We’re building a semantic search system to surface past support tickets that match the meaning—not just the keywords—of new incoming requests. Our current approach involves cleaning and chunking historical data, embedding it using models like OpenAI or Hugging Face, and storing it in a vector database for real-time retrieval. We’re also exploring RAG-style workflows and would love to hear from others who’ve tackled semantic retrieval at scale.

Problem we’re solving: How do you automatically find similar past tickets when a new support request is logged and route it to appropriate CS Agents

Not keyword matching. Not basic classification. We’re aiming for semantic relevance — surfacing tickets that reflect the same underlying issue, even if worded differently.

Here’s the flow we’re currently following:

Data Sources We’re working with historical support data from knowledge bases (PDFs), ticket system exports, agent notes, tags, resolutions, and support portals. We’re evaluating both off-the-shelf ETL tools and custom Python pipelines for cleaning, deduplication, normalization, and ongoing ingestion.

Chunking We break content into semantically coherent chunks using techniques like fixed-length token splits, model-aware, or metadata-aware segmentation. The goal is to ensure embeddings stay focused and meaningful. We’re evaluating LangChain, Unstructured.io, and Sentence-BERT variants.

Embedding To capture intent—not just surface-level text—we’re evaluating embedding models such as OpenAI text-embedding-3-small, Hugging Face all-MiniLM-L6-v2, and Cohere embed-english-v3.

Indexing and Storage Once the corpus is chunked and embedded, we store it in a vector database.

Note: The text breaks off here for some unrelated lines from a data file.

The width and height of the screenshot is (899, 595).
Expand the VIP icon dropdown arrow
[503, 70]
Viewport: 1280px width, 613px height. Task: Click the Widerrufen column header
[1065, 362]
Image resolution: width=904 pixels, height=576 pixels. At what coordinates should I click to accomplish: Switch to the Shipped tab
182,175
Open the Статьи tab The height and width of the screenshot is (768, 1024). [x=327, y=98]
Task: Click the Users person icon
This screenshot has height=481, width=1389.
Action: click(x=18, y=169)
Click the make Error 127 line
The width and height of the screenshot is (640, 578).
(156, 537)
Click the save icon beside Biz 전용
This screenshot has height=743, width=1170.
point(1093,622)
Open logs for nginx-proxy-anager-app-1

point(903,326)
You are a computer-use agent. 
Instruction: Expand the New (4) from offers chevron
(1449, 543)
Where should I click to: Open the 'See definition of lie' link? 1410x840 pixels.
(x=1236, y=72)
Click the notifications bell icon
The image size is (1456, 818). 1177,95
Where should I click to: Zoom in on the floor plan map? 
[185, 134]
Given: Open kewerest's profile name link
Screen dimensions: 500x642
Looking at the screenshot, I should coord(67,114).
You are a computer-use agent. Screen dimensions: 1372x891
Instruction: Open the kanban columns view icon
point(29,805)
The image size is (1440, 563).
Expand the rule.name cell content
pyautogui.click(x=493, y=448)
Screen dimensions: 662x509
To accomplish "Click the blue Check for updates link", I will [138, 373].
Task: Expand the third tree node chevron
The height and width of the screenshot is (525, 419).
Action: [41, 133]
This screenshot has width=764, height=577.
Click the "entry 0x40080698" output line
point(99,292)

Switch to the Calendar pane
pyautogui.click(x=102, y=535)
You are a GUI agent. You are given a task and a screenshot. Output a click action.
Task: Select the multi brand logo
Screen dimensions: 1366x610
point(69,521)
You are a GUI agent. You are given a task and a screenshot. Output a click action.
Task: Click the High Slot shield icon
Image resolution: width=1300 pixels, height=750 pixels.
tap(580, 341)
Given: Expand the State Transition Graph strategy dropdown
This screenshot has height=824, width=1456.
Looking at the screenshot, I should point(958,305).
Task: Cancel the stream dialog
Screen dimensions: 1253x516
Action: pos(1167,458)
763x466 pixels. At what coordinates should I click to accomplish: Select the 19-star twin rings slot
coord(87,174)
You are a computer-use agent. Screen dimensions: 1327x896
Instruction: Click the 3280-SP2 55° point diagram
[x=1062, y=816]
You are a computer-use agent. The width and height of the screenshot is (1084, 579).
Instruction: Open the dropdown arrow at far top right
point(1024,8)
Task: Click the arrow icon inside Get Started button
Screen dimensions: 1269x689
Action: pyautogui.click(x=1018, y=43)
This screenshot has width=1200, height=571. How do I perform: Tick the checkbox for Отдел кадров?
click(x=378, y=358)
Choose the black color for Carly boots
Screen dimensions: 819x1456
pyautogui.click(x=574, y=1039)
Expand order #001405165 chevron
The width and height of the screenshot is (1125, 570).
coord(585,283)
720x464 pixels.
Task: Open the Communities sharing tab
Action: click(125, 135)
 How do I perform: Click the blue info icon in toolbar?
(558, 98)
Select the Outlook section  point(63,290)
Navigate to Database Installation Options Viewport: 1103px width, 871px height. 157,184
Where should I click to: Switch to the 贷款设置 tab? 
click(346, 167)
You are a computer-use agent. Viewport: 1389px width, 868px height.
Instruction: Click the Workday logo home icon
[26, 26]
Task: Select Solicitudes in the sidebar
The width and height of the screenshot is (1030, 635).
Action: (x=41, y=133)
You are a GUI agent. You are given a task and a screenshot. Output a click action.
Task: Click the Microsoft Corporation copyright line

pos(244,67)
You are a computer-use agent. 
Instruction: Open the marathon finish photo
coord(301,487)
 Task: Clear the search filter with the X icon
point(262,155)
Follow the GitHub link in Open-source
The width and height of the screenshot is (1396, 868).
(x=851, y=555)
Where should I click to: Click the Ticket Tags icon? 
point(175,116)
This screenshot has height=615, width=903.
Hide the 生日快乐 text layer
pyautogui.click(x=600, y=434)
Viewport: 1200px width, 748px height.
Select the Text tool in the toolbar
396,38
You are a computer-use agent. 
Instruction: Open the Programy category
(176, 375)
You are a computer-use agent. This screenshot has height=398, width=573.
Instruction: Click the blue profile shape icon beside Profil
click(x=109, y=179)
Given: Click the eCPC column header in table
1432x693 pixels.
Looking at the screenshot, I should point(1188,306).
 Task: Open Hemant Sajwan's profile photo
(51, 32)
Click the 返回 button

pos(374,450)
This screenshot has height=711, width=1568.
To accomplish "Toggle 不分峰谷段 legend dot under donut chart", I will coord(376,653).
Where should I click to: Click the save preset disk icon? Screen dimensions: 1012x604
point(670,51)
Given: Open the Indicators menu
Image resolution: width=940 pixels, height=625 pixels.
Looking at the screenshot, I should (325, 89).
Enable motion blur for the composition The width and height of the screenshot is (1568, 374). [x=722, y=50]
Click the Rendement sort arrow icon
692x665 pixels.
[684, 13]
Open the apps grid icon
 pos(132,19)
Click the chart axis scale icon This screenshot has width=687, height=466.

We’re evaluating options like Pinecone, Qdrant, PGVector, and AstraDB for efficient similarity search.

Retrieval For each new ticket, we embed it in real-time and retrieve the top-k closest matches from the vector database using semantic similarity.

RAG-style augmentation (optional) We’re experimenting with workflows where retrieved tickets are passed to an LLM to summarize similar cases, suggest next steps, or draft replies for support agents.

If you’ve built semantic retrieval systems:

What trade-offs did you run into? Any embedding model or chunking strategy that worked best? Any real-world lessons that changed your approach?

Would love to hear what’s worked for you — and what hasn’t. Feel free to DM me and happy to do a demo and deep dive.

From a positioning standpoint: we see this as a conversation between Human Agents and AI Agents — starting in chatbot mode and evolving into copilots. We’re calling this framework 𝗖𝗵𝗮𝘁𝗣𝗶𝗹𝗼𝘁 (Chatbot + Copilot).